As a leader in fleet driver training for 50 years, the company mission is to save lives. Having a client base consisting of more than half of the Fortune 500 companies, Smith System's on-road training is delivered around the globe.
While Smith System's techniques work anywhere, anytime, every country has it own special customs, conditions and regulations for which the training must be adjusted. Some of the conditions cannot be foreseen until drivers are actually on the road. Here are a few interesting experiences Smith System trainers have had recently.
A Close Encounter
Traffic is very dense and complex in Thailand. Drivers must share the roads with not only cars and trucks but with tuk-tuk's (motorized 3-wheeled bikes), bicycles, pedestrians and an assortment of living creatures. While trainer Paul Nielsen was conducting on the road training for gasoline marketer TOLL Thailand Ltd. in Pattaya last summer, he came upon a very unique "vehicle".
A huge elephant crossed the path of Paul and his Thai host Wanattasuk SA-Nguansiri. Neilsen froze for a second when the overgrown mammal raised his tusks and let out a cry. However, Neilsen, as a safety expert, was quite relieved to see that the animal was equipped with the latest safety devices. The elephant's sides were covered in bright orange reflective tape and on its tail hung a lamp for safe night operation. Fortunately, this was Neilsen's closest encounter of the larger kind experienced on his trip.
Barge Right on Over
Transportation is limited in some parts of the world. Smith's vice president of Training, Jim Smith, came upon some pretty unusual modes of transportation while in Guyana.
Despite the fact that this is South America's only English-speaking country, the hazards of crossing the Damerai River on a barge with his training vehicle didn't come across in the communication until it was too late. While in the middle of the river, Smith was informed that losing trucks off the barge was a common problem. Sure, they were fine going across the river. It was getting off the barge that was the tricky part.
Apparently, the timing and placement have to be just right, or else when the first vehicle drives off the barge onto the shore it flips the barge and all its contents over backwards. Needless to say, Smith and his vehicle made it safely to shore but he found an alternative route on the way back.
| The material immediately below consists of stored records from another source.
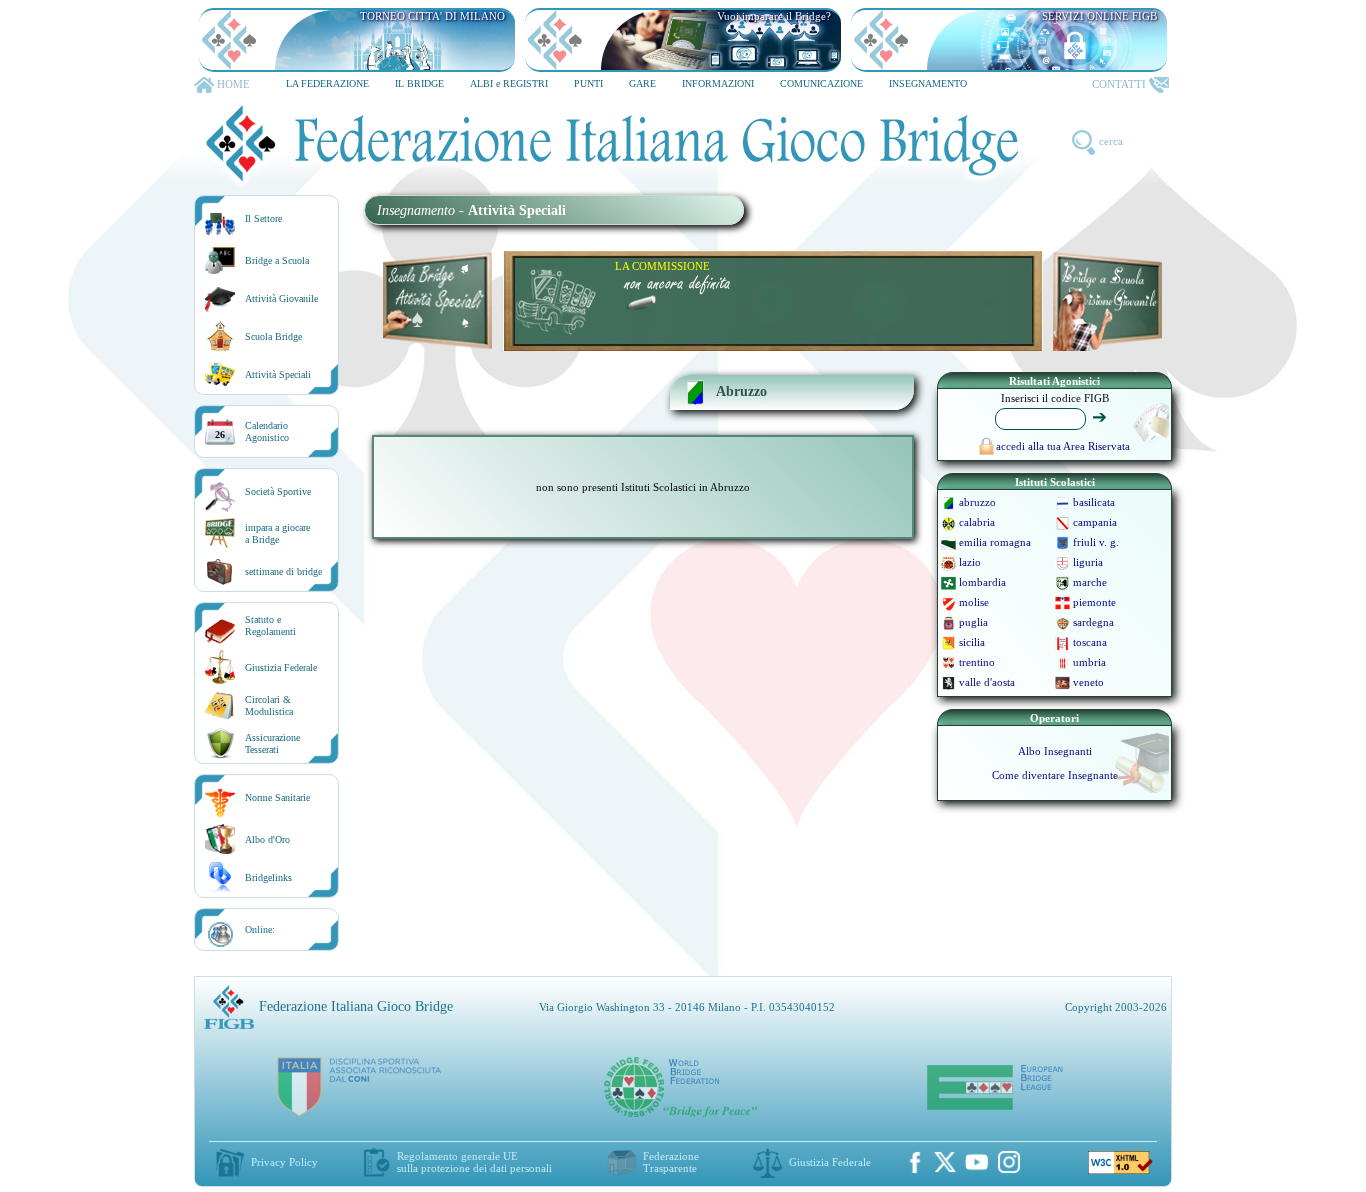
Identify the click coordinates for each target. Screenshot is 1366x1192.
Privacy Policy (284, 1162)
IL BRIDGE (419, 83)
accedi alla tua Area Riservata (1063, 446)
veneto (1088, 682)
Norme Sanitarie (277, 797)
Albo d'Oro (267, 839)
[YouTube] (977, 1162)
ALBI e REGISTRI (509, 83)
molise (974, 602)
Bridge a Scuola (277, 260)
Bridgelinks (268, 877)
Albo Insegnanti (1055, 751)
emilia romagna (995, 542)
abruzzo (977, 502)
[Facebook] (915, 1162)
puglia (973, 622)
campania (1095, 522)
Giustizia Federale (281, 667)
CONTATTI (1119, 84)
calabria (977, 522)
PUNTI (588, 83)
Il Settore (263, 218)
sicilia (972, 642)
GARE (642, 83)
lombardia (982, 582)
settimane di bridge (283, 571)
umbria (1089, 662)
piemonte (1094, 602)
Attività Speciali (278, 374)
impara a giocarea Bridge (277, 533)
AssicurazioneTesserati (272, 743)
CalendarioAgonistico (267, 431)
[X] (945, 1162)
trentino (977, 662)
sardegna (1093, 622)
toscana (1090, 642)
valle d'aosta (987, 682)
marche (1090, 582)
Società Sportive (278, 491)
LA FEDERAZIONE (327, 83)
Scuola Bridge (273, 336)
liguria (1088, 562)
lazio (970, 562)
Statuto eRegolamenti (270, 625)
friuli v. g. (1096, 542)
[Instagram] (1009, 1162)
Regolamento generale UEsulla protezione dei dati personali (474, 1162)
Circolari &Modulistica (269, 705)
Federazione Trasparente (671, 1162)
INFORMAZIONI (718, 83)
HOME (233, 84)
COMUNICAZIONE (821, 83)
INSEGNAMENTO (928, 83)
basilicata (1094, 502)
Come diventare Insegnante (1055, 775)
The return route included listening for trains before crossing on a railroad trestle, but we won't go into that!
Beauty is in the Eye of the Beholder
Cairo lies in the center of all routes leading to and from three continents: Asia, Africa and Europe. This large melting pot of cultures contains great challenges for the trainers at Smith System.
Last spring, trainer Clay Christensen was working with an oil company's trainers for a six-day training session in the heart of Cairo. Two of the employees were from Cairo and the other three were completely unfamiliar with the big city, being from small African villages.
As the days passed, one driver kept straddling two lanes. Christensen made several diplomatic attempts to correct his unsafe driving practice. Finally, exasperated, Christensen took the person aside. He asked the student why he wasn't staying within the raised lane markers. The student replied, "Lane markers? I thought they were just pretty road decorations." Once it was explained the markers separate lanes, the student made a marked improvement.
Safety Raises Some Eyebrows
The road is always a challenge and so too is language. Part of Smith System's training includes written materials. The translation of these materials into different languages is vital to the clear comprehension of the safety instruction. Rarely is there a straightforward translation, as in the case of the materials developed for BOC Gases last year in Thailand.
A key concept to Smith System training is "Aim High in Steering." The phrase means to look at least 15 seconds ahead of your vehicle. Every time the trainer, Paul Nielsen, displayed the phrase, the students had blank stares and raised their eyebrows. Nielsen didn't figure out what was going on until later. The translator had translated the "Aim High in Steering" into "Raise your eyebrows."
Have Goat Will Travel
It seems that goats are a vital part of any long trip in Cameroon, Africa. They are not an essential part of the cargo but a vital occupant on board. According to a popular religion in Cameroon, a goat is sacred and therefore must come along for the ride.
Smith System trainer Thom Taylor was concerned about the impact of this custom while he conducted a three-day train-the-trainer session for behind-the-wheel instruction. When he inquiredabout the potential discomfort with the animal and the group being cooped up together for 3 days, Taylor asked, "What about the smell?" The local fleet manager heartily replied, "Oh, don't worry the goat doesn't mind the smell."